* [Provided information]:
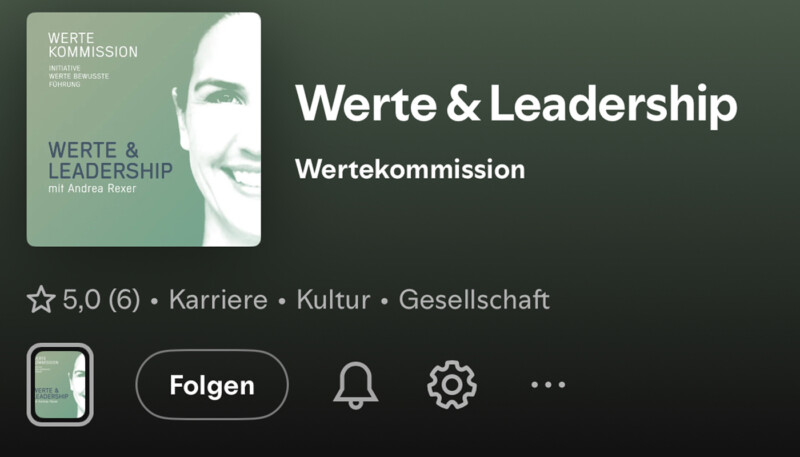Follow the podcast with the Folgen button
The image size is (800, 457).
coord(212,385)
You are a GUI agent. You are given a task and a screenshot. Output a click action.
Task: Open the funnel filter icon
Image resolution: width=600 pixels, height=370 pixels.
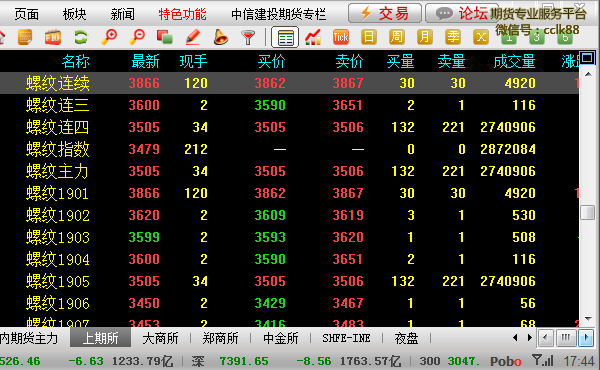248,37
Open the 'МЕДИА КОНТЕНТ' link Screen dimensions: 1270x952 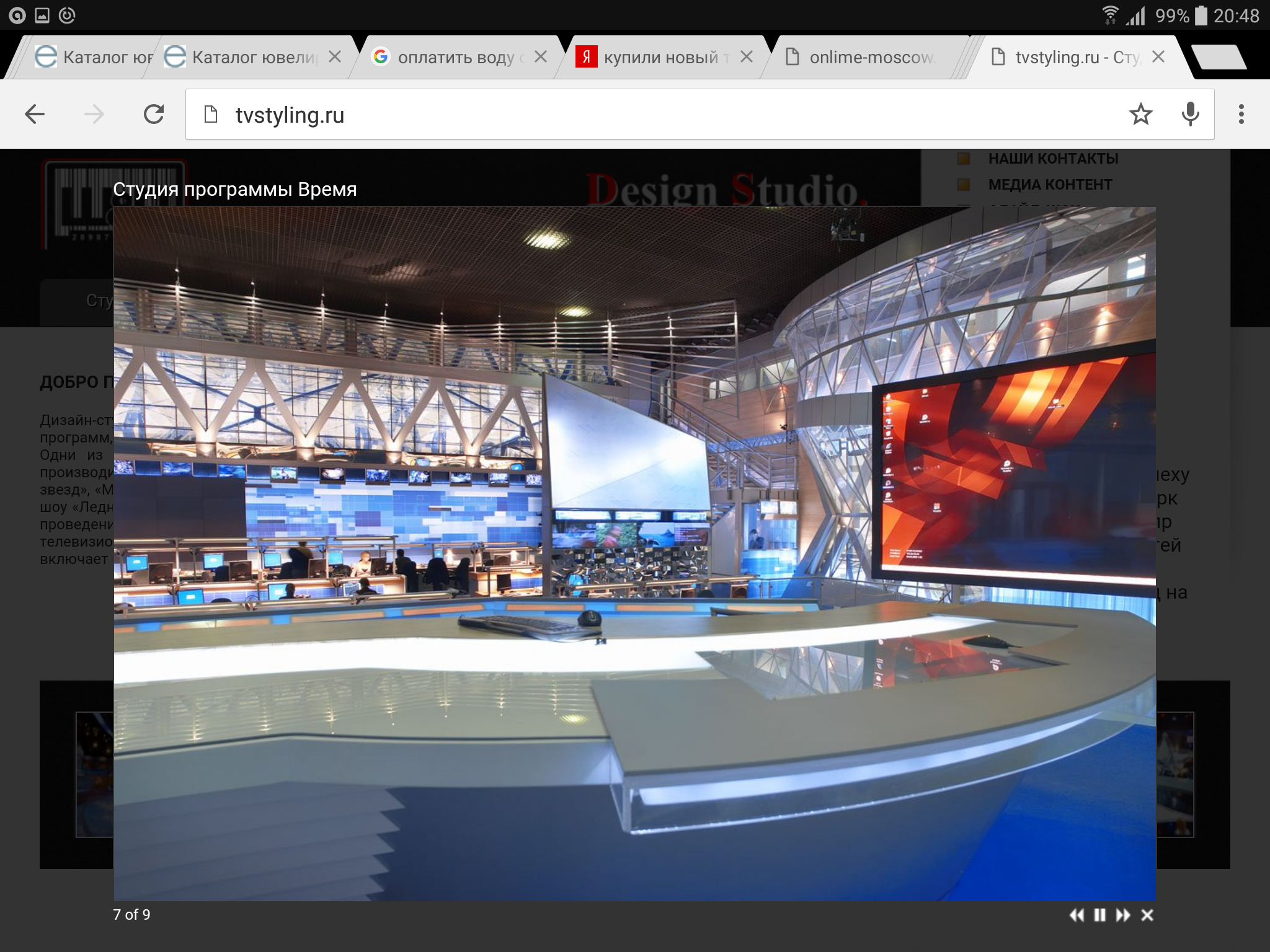(1050, 185)
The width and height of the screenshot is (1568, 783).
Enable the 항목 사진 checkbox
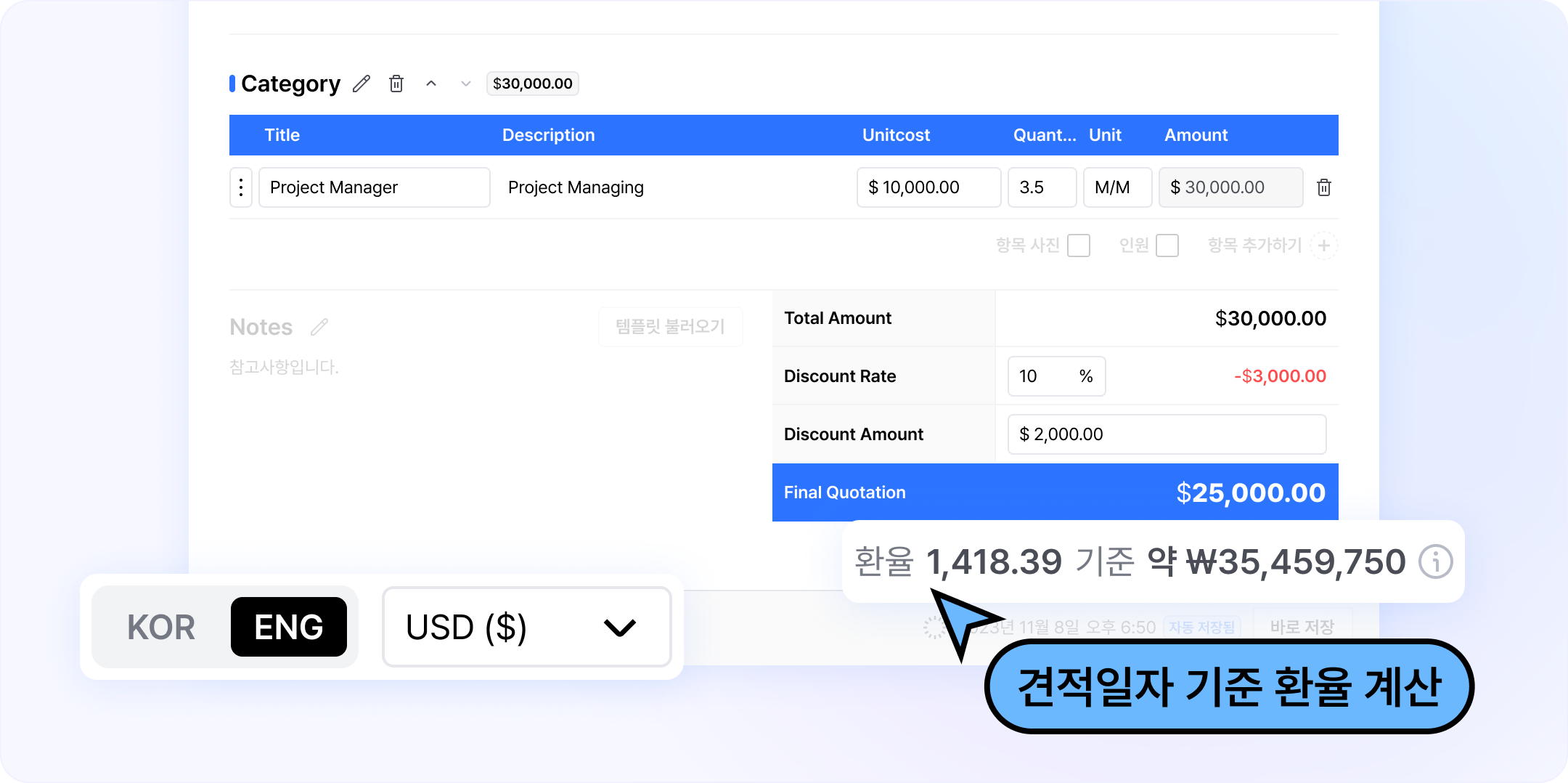pyautogui.click(x=1079, y=246)
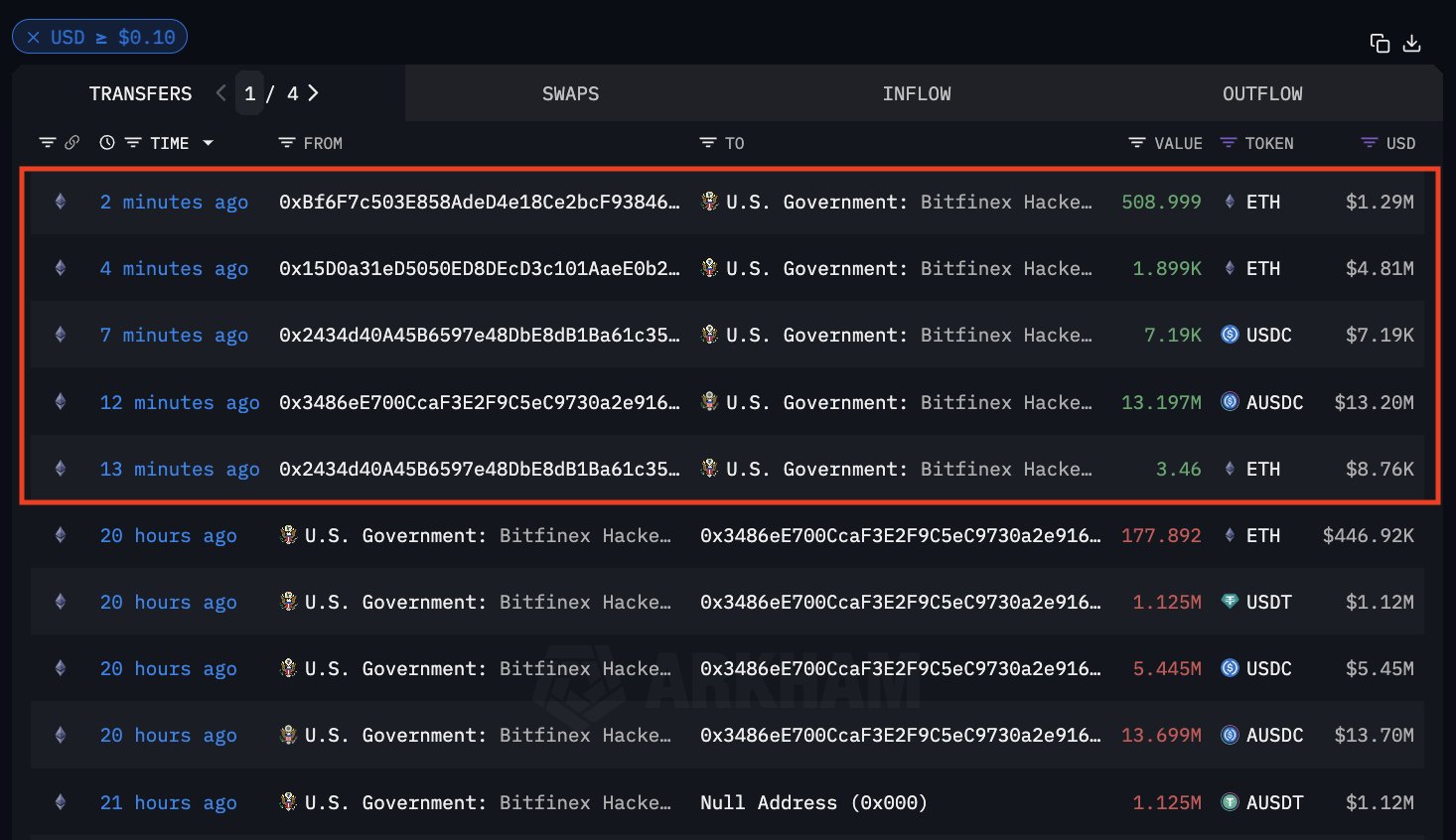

* [What you need to do]:
Among the lines above, return those that contain the string "screenshot".

* [Your response]:
You are a GUI agent. You are given a task and a screenshot. Output a click action.
The width and height of the screenshot is (1568, 783).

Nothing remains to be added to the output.